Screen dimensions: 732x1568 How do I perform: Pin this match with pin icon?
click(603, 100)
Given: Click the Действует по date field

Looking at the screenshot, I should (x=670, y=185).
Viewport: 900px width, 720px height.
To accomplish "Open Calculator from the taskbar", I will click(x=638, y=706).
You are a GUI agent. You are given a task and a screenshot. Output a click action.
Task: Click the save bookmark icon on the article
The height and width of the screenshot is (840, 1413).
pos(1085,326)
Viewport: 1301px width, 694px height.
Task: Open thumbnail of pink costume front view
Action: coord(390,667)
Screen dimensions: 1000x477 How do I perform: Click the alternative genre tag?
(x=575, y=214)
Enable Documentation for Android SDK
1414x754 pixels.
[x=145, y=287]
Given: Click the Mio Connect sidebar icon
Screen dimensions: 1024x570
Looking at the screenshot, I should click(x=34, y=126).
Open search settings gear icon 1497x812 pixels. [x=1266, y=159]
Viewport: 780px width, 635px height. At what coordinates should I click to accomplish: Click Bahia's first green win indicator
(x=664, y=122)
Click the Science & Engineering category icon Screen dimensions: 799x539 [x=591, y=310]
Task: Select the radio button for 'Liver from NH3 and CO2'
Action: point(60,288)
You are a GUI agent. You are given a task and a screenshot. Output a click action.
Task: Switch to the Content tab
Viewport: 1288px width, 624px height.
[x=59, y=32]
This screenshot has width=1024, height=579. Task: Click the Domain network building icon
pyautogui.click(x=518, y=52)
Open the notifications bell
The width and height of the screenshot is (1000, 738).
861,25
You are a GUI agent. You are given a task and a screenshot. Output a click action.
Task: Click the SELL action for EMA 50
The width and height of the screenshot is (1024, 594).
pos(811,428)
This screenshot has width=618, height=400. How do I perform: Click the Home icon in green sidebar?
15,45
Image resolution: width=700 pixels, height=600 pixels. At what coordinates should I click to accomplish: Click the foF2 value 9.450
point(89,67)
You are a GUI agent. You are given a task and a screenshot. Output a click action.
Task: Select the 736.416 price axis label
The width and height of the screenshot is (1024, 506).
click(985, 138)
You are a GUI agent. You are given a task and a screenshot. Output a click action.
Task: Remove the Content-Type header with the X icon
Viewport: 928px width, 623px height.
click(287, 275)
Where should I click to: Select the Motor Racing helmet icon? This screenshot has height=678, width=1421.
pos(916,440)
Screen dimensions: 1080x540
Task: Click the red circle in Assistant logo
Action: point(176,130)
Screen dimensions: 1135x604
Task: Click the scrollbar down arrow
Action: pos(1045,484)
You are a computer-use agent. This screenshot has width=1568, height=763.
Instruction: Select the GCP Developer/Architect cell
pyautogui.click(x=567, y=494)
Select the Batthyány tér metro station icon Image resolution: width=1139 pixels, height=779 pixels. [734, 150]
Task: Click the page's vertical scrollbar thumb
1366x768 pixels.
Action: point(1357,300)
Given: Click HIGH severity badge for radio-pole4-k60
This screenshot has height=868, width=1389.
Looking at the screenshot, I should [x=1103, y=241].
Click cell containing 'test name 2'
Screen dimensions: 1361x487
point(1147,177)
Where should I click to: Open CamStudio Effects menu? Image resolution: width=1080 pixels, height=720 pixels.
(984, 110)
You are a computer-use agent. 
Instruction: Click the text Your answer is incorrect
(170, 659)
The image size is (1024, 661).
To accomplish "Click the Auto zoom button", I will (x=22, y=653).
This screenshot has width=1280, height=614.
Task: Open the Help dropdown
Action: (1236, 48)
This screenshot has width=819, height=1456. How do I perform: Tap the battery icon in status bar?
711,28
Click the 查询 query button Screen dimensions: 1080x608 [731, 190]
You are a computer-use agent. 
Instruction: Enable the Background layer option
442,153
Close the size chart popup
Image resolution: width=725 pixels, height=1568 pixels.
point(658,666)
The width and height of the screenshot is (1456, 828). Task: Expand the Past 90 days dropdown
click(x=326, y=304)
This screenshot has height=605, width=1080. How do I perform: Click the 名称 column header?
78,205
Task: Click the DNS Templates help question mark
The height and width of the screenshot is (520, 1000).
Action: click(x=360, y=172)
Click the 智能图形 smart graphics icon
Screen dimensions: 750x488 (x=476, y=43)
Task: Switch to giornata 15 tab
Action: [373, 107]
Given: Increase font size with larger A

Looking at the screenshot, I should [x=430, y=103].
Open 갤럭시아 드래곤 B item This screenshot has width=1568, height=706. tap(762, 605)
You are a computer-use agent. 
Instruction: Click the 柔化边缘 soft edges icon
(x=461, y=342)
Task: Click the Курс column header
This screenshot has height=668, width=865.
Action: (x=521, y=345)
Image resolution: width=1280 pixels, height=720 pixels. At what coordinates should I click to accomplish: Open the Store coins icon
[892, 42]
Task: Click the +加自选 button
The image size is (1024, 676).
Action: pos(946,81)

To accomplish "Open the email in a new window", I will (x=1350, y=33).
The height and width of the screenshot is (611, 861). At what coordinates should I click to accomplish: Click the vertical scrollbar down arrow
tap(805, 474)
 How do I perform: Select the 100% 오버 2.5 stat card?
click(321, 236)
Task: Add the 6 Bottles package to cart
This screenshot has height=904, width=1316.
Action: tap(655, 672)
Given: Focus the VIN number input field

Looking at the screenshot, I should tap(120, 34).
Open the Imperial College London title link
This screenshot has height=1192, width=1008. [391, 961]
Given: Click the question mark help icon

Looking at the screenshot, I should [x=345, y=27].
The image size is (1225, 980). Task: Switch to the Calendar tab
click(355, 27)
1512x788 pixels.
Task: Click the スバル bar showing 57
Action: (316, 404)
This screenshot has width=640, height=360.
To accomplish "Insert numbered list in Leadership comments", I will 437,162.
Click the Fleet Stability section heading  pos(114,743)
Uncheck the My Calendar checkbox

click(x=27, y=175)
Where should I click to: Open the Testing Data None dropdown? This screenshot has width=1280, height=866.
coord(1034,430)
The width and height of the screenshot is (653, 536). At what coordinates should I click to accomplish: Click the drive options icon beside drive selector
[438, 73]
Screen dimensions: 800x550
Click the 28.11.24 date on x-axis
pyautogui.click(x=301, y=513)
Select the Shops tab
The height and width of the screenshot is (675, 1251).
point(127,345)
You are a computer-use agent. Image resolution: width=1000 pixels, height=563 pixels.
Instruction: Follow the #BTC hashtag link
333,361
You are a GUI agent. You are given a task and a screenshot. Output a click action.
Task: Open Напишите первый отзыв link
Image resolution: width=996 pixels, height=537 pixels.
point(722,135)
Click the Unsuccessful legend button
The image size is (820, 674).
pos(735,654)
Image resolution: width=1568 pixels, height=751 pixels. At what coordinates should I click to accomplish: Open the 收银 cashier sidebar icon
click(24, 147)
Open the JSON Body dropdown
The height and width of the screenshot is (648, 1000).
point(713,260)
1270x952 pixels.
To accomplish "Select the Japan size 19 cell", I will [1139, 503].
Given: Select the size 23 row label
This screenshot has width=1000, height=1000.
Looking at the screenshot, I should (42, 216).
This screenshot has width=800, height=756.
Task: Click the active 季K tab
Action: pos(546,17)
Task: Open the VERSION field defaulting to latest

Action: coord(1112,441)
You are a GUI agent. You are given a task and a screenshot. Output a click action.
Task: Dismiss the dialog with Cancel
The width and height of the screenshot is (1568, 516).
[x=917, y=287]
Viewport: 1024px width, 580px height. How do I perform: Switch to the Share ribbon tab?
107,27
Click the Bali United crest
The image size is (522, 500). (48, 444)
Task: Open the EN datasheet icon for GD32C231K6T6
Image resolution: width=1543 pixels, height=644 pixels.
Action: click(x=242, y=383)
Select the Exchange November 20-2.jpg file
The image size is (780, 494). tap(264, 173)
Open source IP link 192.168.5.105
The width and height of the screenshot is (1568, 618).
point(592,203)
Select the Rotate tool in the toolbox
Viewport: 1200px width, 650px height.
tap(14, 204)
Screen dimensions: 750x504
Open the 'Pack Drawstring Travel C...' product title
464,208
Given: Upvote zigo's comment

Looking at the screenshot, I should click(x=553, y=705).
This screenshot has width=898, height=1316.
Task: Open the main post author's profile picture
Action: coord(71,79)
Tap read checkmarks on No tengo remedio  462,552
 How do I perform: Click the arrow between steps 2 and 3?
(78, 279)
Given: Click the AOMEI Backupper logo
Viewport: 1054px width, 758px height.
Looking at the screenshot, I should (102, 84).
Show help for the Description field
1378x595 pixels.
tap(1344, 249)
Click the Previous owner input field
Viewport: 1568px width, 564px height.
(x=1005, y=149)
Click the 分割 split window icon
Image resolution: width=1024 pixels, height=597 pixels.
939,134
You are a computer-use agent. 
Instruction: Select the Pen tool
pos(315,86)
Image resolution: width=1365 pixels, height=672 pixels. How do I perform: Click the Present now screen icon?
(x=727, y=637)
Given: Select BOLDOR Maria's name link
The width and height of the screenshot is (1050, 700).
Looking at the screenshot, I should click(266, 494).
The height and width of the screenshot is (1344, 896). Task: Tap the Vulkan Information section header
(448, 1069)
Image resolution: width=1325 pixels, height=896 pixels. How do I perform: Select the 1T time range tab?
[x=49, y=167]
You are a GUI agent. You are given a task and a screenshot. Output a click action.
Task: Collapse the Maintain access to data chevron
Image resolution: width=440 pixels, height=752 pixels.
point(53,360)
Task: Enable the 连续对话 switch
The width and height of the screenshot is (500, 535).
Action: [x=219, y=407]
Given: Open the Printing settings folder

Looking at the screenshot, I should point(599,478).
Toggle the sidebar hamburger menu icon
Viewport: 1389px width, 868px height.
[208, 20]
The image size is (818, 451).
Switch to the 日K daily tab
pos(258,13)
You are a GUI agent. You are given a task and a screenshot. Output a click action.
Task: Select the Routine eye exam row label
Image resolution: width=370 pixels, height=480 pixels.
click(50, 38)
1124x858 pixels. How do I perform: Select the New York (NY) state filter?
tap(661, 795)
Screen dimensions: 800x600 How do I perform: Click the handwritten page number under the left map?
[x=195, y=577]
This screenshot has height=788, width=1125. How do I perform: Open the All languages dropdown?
+ + + + + + +
ABOUT THIS EXERCISE -
For this task, copy every line of the material in which "label" appears.

WRITTEN ANSWER -
Task: Select the 736.416 price axis label
Given: Select the size 23 row label
Task: Select the Routine eye exam row label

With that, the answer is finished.